Dataset items:

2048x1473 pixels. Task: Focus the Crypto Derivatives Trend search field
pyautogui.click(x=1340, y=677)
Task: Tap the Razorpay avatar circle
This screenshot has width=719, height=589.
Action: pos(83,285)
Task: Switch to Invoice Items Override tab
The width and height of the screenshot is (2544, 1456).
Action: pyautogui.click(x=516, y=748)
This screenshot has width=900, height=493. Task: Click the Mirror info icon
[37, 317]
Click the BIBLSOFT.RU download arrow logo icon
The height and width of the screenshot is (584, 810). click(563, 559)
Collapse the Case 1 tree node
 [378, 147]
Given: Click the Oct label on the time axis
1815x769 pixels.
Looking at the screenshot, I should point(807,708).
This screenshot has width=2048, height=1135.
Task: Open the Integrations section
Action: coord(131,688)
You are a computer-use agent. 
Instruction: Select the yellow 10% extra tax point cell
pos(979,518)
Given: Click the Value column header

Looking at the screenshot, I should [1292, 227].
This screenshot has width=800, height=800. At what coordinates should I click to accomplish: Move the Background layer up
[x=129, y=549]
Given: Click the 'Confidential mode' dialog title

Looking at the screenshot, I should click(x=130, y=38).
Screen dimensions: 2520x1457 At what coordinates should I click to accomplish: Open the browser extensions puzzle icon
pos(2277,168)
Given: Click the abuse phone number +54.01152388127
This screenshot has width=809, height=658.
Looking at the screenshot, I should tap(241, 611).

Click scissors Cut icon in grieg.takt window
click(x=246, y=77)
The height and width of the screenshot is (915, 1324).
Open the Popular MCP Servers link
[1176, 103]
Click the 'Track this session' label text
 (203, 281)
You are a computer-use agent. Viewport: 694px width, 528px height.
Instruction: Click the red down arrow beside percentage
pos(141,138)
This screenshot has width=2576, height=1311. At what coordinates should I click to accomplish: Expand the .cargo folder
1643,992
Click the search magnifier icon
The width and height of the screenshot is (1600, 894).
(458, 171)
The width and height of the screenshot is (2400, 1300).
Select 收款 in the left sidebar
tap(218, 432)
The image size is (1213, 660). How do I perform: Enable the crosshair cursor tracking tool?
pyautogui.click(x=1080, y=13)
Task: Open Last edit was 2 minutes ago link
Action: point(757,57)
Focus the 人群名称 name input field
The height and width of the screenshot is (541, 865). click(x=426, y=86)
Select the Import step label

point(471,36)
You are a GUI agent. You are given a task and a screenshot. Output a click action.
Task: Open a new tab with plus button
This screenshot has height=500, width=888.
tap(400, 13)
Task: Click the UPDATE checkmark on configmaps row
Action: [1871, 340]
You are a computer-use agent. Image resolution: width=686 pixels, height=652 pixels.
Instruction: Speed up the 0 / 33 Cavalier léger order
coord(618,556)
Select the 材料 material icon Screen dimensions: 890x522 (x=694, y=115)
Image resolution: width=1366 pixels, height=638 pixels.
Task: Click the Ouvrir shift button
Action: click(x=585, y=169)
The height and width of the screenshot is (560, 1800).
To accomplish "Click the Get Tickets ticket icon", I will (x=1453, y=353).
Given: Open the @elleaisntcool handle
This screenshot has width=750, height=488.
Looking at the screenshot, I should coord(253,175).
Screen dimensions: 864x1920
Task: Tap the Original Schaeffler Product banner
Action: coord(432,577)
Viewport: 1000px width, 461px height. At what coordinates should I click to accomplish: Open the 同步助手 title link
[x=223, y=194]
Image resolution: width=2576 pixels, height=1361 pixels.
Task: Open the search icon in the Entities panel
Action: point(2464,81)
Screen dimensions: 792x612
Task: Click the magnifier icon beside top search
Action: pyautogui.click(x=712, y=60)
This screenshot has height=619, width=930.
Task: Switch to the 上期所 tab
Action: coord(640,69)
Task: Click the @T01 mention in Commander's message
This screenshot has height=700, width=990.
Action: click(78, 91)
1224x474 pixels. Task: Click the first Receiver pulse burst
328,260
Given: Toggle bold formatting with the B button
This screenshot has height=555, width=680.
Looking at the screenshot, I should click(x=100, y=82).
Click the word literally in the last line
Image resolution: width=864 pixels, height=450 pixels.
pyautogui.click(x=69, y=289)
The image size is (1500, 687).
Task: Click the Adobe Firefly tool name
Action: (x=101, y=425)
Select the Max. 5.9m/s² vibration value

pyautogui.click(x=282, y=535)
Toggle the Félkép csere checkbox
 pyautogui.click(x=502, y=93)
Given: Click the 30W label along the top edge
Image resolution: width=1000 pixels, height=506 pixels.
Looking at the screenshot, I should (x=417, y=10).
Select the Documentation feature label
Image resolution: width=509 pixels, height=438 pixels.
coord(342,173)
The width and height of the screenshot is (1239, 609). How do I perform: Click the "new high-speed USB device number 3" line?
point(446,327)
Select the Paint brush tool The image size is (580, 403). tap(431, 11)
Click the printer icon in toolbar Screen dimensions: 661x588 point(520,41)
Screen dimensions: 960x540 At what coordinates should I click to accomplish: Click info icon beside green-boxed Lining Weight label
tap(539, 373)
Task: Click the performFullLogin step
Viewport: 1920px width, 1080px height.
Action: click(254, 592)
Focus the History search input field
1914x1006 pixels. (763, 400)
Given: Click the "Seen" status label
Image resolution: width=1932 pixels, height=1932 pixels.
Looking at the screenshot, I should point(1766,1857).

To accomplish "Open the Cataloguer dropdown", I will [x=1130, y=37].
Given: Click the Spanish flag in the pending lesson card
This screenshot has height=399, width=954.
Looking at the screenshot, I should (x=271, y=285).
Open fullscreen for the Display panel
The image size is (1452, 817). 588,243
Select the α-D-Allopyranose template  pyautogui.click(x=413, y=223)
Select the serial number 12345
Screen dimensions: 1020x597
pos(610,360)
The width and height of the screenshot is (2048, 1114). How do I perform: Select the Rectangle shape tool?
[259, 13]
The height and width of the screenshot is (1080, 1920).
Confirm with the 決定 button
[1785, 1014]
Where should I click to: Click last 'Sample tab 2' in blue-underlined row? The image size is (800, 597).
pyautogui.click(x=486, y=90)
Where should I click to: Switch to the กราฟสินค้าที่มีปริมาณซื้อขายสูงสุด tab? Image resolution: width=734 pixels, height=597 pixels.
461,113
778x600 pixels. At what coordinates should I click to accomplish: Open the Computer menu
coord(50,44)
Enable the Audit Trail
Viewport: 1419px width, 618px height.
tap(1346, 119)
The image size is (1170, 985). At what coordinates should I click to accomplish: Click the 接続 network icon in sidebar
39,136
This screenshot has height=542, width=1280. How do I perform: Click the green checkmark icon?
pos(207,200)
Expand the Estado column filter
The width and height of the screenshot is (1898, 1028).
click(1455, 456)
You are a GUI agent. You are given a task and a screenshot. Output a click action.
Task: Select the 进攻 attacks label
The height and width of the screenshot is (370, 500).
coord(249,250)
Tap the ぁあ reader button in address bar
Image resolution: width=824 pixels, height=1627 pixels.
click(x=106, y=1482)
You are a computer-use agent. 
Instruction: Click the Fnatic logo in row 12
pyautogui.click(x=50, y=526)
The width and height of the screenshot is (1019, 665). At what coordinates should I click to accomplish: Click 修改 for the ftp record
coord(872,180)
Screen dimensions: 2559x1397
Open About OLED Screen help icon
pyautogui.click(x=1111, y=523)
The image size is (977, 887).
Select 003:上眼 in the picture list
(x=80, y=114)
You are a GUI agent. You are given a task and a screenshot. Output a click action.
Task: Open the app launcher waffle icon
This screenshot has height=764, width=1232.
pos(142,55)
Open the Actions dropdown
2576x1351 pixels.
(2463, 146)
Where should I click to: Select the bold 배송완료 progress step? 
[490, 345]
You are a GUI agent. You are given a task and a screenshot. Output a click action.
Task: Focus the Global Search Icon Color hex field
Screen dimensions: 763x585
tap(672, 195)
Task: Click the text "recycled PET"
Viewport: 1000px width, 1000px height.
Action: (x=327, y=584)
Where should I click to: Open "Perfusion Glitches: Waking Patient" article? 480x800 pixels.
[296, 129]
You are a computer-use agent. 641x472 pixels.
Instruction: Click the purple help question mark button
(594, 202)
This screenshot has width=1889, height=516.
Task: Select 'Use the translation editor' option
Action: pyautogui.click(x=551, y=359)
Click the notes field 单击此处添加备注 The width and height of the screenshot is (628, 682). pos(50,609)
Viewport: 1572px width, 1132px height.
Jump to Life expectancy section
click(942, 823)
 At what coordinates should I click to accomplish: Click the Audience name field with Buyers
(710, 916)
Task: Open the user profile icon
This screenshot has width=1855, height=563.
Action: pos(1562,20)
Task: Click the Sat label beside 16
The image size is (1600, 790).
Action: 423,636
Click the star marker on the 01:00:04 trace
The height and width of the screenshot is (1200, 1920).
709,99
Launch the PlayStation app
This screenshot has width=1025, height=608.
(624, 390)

What the task requires:
Could you convert the lines from the one containing "Click the printer" through the one containing "tap(539, 373)", both included, into a JSON list of strings with one string per line and any blank lines left out?

The result:
[
  "Click the printer icon in toolbar Screen dimensions: 661x588 point(520,41)",
  "Screen dimensions: 960x540 At what coordinates should I click to accomplish: Click info icon beside green-boxed Lining Weight label",
  "tap(539, 373)"
]